What you are asked to do ▸ A single figure is required: the number of lines below in which the word "Open" occurs.

Data excerpts ▸

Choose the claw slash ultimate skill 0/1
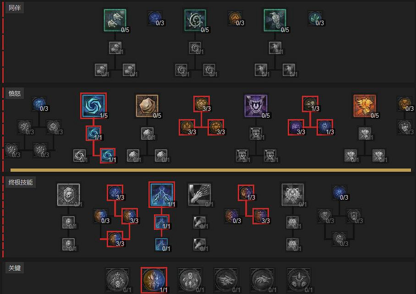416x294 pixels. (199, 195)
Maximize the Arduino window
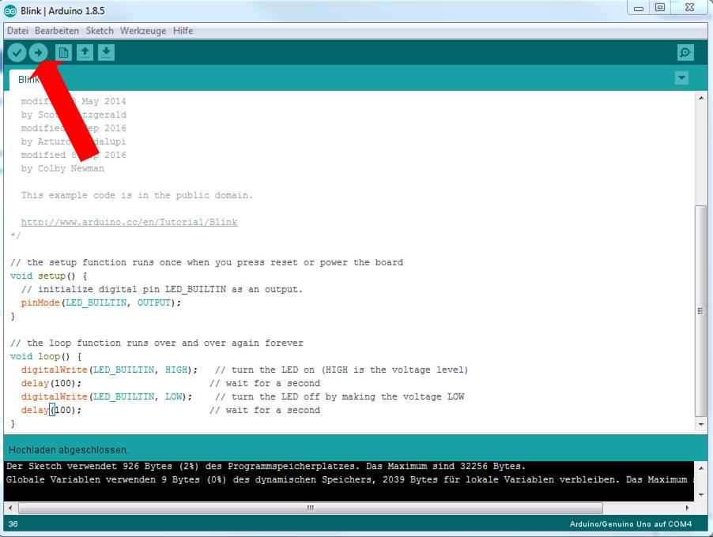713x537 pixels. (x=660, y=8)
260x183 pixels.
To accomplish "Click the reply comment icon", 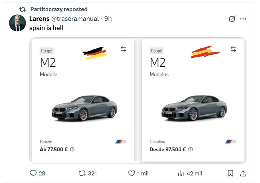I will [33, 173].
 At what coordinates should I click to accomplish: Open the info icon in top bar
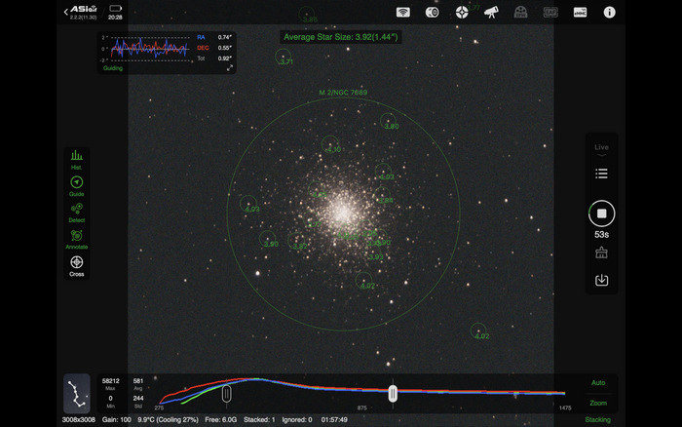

--

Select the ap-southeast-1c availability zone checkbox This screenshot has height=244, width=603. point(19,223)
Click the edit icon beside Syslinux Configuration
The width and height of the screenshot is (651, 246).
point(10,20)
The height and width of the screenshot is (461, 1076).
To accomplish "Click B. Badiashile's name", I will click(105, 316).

---

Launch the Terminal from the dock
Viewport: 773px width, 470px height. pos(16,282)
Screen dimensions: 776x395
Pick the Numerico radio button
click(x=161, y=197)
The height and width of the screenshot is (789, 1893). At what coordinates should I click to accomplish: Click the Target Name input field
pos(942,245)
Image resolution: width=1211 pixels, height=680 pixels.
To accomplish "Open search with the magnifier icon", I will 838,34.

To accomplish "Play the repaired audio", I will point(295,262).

Output for this task ▸ 2